## Try it:
Please give the data again in full, precisely as it is written.

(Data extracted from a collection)
******************************

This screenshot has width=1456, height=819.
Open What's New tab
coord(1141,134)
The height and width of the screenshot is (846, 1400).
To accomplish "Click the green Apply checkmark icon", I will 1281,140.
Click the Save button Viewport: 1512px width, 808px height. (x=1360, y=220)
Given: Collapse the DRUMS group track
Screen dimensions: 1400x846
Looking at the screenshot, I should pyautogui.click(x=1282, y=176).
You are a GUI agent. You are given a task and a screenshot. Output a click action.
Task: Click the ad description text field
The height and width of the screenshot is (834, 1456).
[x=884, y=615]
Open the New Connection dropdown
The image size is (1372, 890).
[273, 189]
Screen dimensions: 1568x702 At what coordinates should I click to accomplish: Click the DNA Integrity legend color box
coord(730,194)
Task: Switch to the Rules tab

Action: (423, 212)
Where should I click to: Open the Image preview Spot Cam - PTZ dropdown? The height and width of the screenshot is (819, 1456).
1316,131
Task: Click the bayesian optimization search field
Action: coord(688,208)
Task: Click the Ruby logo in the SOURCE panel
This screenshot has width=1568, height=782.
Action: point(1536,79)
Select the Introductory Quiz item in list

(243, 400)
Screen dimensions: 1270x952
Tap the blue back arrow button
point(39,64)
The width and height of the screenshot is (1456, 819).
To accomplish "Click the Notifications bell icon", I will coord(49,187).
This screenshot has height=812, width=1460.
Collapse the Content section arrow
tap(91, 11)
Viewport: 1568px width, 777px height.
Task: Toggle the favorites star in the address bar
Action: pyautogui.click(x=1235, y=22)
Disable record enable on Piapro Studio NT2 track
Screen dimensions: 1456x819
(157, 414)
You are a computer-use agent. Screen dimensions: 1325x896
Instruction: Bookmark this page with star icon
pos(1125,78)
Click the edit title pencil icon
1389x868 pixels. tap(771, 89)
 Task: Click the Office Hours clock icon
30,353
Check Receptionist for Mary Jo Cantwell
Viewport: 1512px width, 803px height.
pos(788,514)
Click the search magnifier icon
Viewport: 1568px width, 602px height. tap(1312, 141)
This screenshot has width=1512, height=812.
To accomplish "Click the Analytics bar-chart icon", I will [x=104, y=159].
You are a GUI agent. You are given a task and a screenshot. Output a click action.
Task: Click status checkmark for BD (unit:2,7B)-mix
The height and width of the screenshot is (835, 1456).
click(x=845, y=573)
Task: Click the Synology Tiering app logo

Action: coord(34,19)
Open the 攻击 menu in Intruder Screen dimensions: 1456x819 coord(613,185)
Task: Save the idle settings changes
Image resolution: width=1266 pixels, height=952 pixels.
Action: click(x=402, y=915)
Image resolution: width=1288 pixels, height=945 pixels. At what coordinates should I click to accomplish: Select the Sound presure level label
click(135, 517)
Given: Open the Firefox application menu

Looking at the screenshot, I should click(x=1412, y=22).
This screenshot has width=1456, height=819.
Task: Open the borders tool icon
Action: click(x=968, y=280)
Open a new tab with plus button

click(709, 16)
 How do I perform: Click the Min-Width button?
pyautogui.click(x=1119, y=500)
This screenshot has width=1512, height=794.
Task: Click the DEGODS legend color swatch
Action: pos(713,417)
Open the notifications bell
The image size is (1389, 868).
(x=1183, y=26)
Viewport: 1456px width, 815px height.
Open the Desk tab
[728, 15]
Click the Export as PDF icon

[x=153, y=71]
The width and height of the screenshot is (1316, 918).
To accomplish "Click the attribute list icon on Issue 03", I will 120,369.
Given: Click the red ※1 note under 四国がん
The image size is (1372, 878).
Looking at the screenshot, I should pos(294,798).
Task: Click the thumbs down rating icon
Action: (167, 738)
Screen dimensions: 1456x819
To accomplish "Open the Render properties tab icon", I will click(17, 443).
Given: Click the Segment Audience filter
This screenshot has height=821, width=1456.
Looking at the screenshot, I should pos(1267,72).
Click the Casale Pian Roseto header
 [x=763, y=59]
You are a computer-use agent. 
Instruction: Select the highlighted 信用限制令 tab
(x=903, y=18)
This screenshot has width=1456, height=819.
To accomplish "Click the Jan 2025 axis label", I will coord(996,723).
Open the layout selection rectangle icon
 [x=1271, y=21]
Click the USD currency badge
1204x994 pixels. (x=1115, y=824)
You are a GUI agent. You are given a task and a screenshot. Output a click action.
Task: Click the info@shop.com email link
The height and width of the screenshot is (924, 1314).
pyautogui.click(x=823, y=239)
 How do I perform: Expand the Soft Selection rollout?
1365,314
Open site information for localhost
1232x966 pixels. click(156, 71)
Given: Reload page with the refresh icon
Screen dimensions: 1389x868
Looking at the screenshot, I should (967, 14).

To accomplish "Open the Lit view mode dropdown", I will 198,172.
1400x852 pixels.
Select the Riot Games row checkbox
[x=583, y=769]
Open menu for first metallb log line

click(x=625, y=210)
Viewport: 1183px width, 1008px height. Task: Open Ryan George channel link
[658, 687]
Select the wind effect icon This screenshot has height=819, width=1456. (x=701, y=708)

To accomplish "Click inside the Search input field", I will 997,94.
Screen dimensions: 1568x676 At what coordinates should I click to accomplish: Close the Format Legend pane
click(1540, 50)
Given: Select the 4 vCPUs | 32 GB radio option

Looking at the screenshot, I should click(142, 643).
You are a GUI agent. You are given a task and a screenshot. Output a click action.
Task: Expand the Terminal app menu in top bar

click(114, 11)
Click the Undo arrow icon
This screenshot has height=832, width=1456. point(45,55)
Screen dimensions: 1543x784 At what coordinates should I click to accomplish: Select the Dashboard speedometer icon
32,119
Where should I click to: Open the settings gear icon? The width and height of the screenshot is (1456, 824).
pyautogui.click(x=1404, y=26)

******************************

## Result:
This screenshot has width=1456, height=819.
Open What's New tab
coord(1141,134)
The height and width of the screenshot is (846, 1400).
To accomplish "Click the green Apply checkmark icon", I will 1281,140.
Click the Save button Viewport: 1512px width, 808px height. (x=1360, y=220)
Given: Collapse the DRUMS group track
Screen dimensions: 1400x846
Looking at the screenshot, I should pyautogui.click(x=1282, y=176).
You are a GUI agent. You are given a task and a screenshot. Output a click action.
Task: Click the ad description text field
The height and width of the screenshot is (834, 1456).
[x=884, y=615]
Open the New Connection dropdown
The image size is (1372, 890).
[273, 189]
Screen dimensions: 1568x702 At what coordinates should I click to accomplish: Click the DNA Integrity legend color box
coord(730,194)
Task: Switch to the Rules tab

Action: (423, 212)
Where should I click to: Open the Image preview Spot Cam - PTZ dropdown? The height and width of the screenshot is (819, 1456).
1316,131
Task: Click the bayesian optimization search field
Action: coord(688,208)
Task: Click the Ruby logo in the SOURCE panel
This screenshot has width=1568, height=782.
Action: point(1536,79)
Select the Introductory Quiz item in list

(243, 400)
Screen dimensions: 1270x952
Tap the blue back arrow button
point(39,64)
The width and height of the screenshot is (1456, 819).
To accomplish "Click the Notifications bell icon", I will coord(49,187).
This screenshot has height=812, width=1460.
Collapse the Content section arrow
tap(91, 11)
Viewport: 1568px width, 777px height.
Task: Toggle the favorites star in the address bar
Action: pyautogui.click(x=1235, y=22)
Disable record enable on Piapro Studio NT2 track
Screen dimensions: 1456x819
(157, 414)
You are a computer-use agent. Screen dimensions: 1325x896
Instruction: Bookmark this page with star icon
pos(1125,78)
Click the edit title pencil icon
1389x868 pixels. tap(771, 89)
 Task: Click the Office Hours clock icon
30,353
Check Receptionist for Mary Jo Cantwell
Viewport: 1512px width, 803px height.
pos(788,514)
Click the search magnifier icon
Viewport: 1568px width, 602px height. tap(1312, 141)
This screenshot has width=1512, height=812.
To accomplish "Click the Analytics bar-chart icon", I will [x=104, y=159].
You are a GUI agent. You are given a task and a screenshot. Output a click action.
Task: Click status checkmark for BD (unit:2,7B)-mix
The height and width of the screenshot is (835, 1456).
click(x=845, y=573)
Task: Click the Synology Tiering app logo

Action: coord(34,19)
Open the 攻击 menu in Intruder Screen dimensions: 1456x819 coord(613,185)
Task: Save the idle settings changes
Image resolution: width=1266 pixels, height=952 pixels.
Action: click(x=402, y=915)
Image resolution: width=1288 pixels, height=945 pixels. At what coordinates should I click to accomplish: Select the Sound presure level label
click(135, 517)
Given: Open the Firefox application menu

Looking at the screenshot, I should click(x=1412, y=22).
This screenshot has width=1456, height=819.
Task: Open the borders tool icon
Action: click(x=968, y=280)
Open a new tab with plus button

click(709, 16)
 How do I perform: Click the Min-Width button?
pyautogui.click(x=1119, y=500)
This screenshot has width=1512, height=794.
Task: Click the DEGODS legend color swatch
Action: pos(713,417)
Open the notifications bell
The image size is (1389, 868).
(x=1183, y=26)
Viewport: 1456px width, 815px height.
Open the Desk tab
[728, 15]
Click the Export as PDF icon

[x=153, y=71]
The width and height of the screenshot is (1316, 918).
To accomplish "Click the attribute list icon on Issue 03", I will 120,369.
Given: Click the red ※1 note under 四国がん
The image size is (1372, 878).
Looking at the screenshot, I should pos(294,798).
Task: Click the thumbs down rating icon
Action: (167, 738)
Screen dimensions: 1456x819
To accomplish "Open the Render properties tab icon", I will click(17, 443).
Given: Click the Segment Audience filter
This screenshot has height=821, width=1456.
Looking at the screenshot, I should pos(1267,72).
Click the Casale Pian Roseto header
 [x=763, y=59]
You are a computer-use agent. 
Instruction: Select the highlighted 信用限制令 tab
(x=903, y=18)
This screenshot has width=1456, height=819.
To accomplish "Click the Jan 2025 axis label", I will coord(996,723).
Open the layout selection rectangle icon
 [x=1271, y=21]
Click the USD currency badge
1204x994 pixels. (x=1115, y=824)
You are a GUI agent. You are given a task and a screenshot. Output a click action.
Task: Click the info@shop.com email link
The height and width of the screenshot is (924, 1314).
pyautogui.click(x=823, y=239)
 How do I perform: Expand the Soft Selection rollout?
1365,314
Open site information for localhost
1232x966 pixels. click(156, 71)
Given: Reload page with the refresh icon
Screen dimensions: 1389x868
Looking at the screenshot, I should (967, 14).

To accomplish "Open the Lit view mode dropdown", I will 198,172.
1400x852 pixels.
Select the Riot Games row checkbox
[x=583, y=769]
Open menu for first metallb log line

click(x=625, y=210)
Viewport: 1183px width, 1008px height. Task: Open Ryan George channel link
[658, 687]
Select the wind effect icon This screenshot has height=819, width=1456. (x=701, y=708)

To accomplish "Click inside the Search input field", I will 997,94.
Screen dimensions: 1568x676 At what coordinates should I click to accomplish: Close the Format Legend pane
click(1540, 50)
Given: Select the 4 vCPUs | 32 GB radio option

Looking at the screenshot, I should click(142, 643).
You are a GUI agent. You are given a task and a screenshot. Output a click action.
Task: Expand the Terminal app menu in top bar

click(114, 11)
Click the Undo arrow icon
This screenshot has height=832, width=1456. point(45,55)
Screen dimensions: 1543x784 At what coordinates should I click to accomplish: Select the Dashboard speedometer icon
32,119
Where should I click to: Open the settings gear icon? The width and height of the screenshot is (1456, 824).
pyautogui.click(x=1404, y=26)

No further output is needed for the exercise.